Secondo il segretario della Cisl medici sarebbe stato opportuno che per questi giovani fosse pensata un’assicurazione pensata ad hoc, perché l’attuale risponde solo dei medici di guardia presenti nelle sedi ordinarie: “Avremmo potuto discuterne nella trattativa in Provincia di una settimana fa – continua Paoli – anziché parlare di Euregio o di località turistiche a basso grado come la Valle di Fassa o quella dell’Altopiano della Paganella per pagare di più i giovani medici”.

 

Il problema poi, secondo il sindacato, sarebbe anche strutturale: “Invece che accorciare l’ingresso nel mondo del lavoro dei laureati in medicina, si è preferito dare lavori di breve durata, e senza tutele, dettati dalla emergenza che stiamo vivendo”. In questo modo però è stato impedito a 8000 medici giovani, di completare il loro percorso formativo.

 

Un conto è essere laureato in medicina e chirurgia dopo sei anni di laurea – sottolinea Paoli – un altro di essere abilitato dopo un tirocinio più o meno lungo. È corretto dire che in simili frangenti emergenziali si ha bisogno di tutti – prosegue – ma inviare come unità speciali delle guardie mediche ragazzi che si sono appena laureati senza neppure un titolo abilitativo certificato, appare, a noi tecnici, un azzardo.
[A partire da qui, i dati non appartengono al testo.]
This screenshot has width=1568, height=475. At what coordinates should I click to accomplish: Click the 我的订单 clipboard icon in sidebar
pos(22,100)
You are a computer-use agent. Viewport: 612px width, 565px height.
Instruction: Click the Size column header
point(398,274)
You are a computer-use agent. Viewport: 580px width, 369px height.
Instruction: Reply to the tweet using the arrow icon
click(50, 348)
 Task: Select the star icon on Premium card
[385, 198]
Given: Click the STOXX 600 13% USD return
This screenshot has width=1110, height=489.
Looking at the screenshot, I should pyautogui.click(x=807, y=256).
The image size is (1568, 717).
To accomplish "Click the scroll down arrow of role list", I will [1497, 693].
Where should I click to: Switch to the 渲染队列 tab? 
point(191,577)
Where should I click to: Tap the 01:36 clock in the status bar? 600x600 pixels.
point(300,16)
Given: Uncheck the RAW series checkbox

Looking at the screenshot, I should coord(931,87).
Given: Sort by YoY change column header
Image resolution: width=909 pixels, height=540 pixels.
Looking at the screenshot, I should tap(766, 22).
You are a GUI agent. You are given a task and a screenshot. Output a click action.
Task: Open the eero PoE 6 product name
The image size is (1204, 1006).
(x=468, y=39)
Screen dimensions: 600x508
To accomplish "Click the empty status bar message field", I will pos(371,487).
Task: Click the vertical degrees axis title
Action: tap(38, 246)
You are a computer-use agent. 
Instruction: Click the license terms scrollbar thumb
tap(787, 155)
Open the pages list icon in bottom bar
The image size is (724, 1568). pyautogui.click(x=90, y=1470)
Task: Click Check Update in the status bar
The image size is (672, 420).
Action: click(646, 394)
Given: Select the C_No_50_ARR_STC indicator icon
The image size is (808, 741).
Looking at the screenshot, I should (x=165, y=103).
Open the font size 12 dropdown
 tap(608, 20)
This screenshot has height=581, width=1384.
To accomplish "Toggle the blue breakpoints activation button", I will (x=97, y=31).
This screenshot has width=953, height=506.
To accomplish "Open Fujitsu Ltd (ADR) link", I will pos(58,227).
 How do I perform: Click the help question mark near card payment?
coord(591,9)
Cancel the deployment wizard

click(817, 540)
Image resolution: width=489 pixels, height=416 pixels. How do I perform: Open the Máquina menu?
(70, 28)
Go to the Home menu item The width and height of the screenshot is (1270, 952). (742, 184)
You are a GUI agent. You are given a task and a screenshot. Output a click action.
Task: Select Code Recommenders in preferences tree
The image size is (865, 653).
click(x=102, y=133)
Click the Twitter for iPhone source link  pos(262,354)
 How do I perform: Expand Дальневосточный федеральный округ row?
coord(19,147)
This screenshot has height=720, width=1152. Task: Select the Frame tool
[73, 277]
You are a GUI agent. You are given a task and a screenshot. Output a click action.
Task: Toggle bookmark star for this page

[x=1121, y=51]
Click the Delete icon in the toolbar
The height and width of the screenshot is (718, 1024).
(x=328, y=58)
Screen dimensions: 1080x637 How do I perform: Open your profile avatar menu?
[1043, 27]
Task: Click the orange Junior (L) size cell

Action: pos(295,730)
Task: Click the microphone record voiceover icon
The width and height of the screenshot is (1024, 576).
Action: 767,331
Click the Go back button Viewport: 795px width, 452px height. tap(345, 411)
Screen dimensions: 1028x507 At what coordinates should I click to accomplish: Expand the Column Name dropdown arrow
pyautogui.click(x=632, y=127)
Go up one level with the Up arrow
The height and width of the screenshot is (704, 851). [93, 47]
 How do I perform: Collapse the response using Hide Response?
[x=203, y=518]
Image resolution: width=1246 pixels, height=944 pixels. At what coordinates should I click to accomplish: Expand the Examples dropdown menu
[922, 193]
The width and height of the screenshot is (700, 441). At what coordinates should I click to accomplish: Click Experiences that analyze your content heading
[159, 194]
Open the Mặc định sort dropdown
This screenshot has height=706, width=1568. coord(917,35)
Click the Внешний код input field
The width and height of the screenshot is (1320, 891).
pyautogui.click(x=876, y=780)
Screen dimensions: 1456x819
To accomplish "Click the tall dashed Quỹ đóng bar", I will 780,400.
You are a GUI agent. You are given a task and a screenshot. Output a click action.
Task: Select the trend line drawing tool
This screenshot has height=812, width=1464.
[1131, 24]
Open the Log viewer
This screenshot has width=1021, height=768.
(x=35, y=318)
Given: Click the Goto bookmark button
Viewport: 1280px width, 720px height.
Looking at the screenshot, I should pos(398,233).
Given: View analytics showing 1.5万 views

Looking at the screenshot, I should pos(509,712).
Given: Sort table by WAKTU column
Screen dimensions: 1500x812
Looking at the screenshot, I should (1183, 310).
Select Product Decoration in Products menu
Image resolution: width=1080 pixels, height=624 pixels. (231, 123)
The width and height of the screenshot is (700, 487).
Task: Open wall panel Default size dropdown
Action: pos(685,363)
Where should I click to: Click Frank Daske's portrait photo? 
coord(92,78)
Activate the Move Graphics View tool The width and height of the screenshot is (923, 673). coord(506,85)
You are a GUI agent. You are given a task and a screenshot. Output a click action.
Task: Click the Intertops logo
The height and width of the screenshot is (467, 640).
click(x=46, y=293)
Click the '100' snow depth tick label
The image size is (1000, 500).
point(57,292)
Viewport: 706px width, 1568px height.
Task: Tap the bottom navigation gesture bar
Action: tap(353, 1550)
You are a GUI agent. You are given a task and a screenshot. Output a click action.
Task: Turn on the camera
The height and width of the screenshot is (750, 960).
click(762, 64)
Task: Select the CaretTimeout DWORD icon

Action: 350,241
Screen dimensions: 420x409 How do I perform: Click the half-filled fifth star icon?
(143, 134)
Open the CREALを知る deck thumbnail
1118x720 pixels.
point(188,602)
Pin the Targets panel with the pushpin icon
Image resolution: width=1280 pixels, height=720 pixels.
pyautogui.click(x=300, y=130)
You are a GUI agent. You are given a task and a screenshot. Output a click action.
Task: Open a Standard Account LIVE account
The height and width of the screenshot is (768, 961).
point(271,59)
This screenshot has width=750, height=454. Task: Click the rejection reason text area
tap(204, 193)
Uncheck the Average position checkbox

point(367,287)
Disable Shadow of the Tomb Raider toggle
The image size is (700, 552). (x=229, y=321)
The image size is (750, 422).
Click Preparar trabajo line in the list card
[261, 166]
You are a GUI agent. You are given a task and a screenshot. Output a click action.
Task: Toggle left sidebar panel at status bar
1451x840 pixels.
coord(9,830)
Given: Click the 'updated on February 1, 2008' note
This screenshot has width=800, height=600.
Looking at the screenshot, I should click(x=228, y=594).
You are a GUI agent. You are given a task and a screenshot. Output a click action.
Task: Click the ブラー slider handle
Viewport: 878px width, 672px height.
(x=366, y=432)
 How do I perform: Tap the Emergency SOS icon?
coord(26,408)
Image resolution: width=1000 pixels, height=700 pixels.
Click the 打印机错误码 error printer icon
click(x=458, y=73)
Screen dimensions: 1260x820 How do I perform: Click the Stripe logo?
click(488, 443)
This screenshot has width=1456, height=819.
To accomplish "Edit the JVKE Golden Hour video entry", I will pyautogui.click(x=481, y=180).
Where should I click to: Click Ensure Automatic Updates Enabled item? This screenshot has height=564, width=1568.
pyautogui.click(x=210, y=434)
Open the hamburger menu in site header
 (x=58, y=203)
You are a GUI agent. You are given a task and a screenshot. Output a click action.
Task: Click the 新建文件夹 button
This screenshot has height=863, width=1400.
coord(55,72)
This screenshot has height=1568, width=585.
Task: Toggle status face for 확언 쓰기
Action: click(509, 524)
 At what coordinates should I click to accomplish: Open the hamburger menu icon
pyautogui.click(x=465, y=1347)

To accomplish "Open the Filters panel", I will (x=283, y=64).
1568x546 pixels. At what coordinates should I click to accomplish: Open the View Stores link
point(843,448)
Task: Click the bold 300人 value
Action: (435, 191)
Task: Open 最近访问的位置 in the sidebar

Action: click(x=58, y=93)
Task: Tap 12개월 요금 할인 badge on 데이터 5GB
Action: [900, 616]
Se non saranno accompagnati da dirigenti medici del dipartimento delle Cure primarie – avverte – il rischio sarà quello di mandarli allo sbaraglio, come mandare in guerra i soldati con le scarpe rotte”.

 

Per questo la Cisl medici ha voluto mettere in guardia Pat e Apss: “Se la faccenda non sarà gestita con la massima scrupolosità ci troveremo di fronte ad un grave pericolo. Un sacrificio – conclude Paoli – che potrebbe essere fatale per gli uni, i giovani medici, e per gli altri, i cittadini che li devono aspettare a casa per avere risposte. Delle risposte però che solo la conoscenza approfondita, la formazione specifica e la pratica derivante da anni di attività possono dare”.